Três das crenças mais comuns sobre o mercado de ações dos Estados Unidos — o que rende, como investir e o que adiciona risco — não apenas confundem os investidores, mas podem impedir que as carteiras atinjam seu potencial máximo.
O mercado de ações dos EUA costuma ser visto por meio de um prisma estreito, moldado pelas tendências recentes de desempenho e pelas estatísticas mais destacadas. Mas, sob a superfície, esconde-se uma realidade mais matizada, especialmente no que se refere às ações de pequena capitalização.
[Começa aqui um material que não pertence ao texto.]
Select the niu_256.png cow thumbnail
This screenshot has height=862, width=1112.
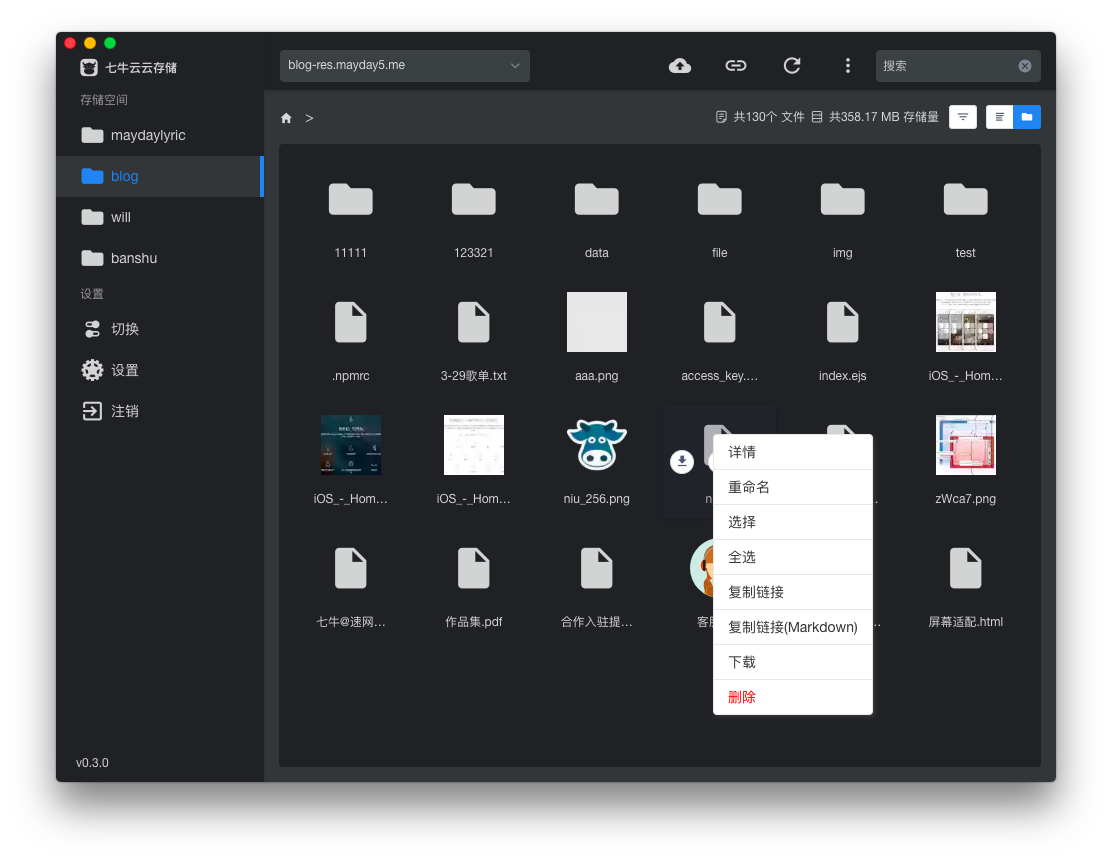(597, 445)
Questionamos três crenças comuns que ainda influenciam o comportamento dos investidores: que as ações de grande capitalização superaram sistematicamente as de pequena capitalização, que a gestão ativa é ineficaz nos Estados Unidos e que adicionar ações de pequena capitalização a uma carteira de grande capitalização aumenta o risco global.
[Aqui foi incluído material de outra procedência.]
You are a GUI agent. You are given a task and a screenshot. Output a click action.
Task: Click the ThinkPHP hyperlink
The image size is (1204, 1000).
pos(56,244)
Com base em dados históricos, na dinâmica estrutural do mercado e nos princípios de construção de carteiras, revelamos como esses mitos não apenas distorcem os fatos, mas também ocultam os possíveis benefícios de uma abordagem mais diversificada e gerida de forma ativa para as ações americanas.
Mito 1 – As large caps superaram as small caps nos EUA
Acreditamos que o viés de recência — um viés cognitivo que leva as pessoas a dar importância excessiva a eventos ou experiências recentes ao tomar decisões ou emitir julgamentos — pode estar afetando a percepção da região. Isso se torna evidente com o recente desempenho superior do S&P 500, que parece enviesar a confiança dos investidores e eclipsar as tendências de longo prazo e os dados históricos.¹
Os dados históricos mostram que, durante a maior parte deste século, as empresas americanas de pequena capitalização (Russell 2000) superaram o S&P 500.²

No entanto, os retornos mais atraentes das ações americanas vêm das pequenas capitalizações de alta qualidade, representadas principalmente pelo S&P 600.³
Ao contrário do Russell 2000, que inclui uma proporção significativa de empresas não lucrativas (cerca de um terço de seus componentes), o S&P 600 aplica critérios de inclusão muito rigorosos. Isso inclui lucros positivos tanto no último trimestre quanto nos quatro trimestres consecutivos anteriores, um limite mínimo de capitalização de mercado (normalmente entre 1.000 e 8.000 milhões de dólares) e filtros de liquidez, como volume mínimo de negociação. Esses filtros resultam em um índice de qualidade notavelmente superior.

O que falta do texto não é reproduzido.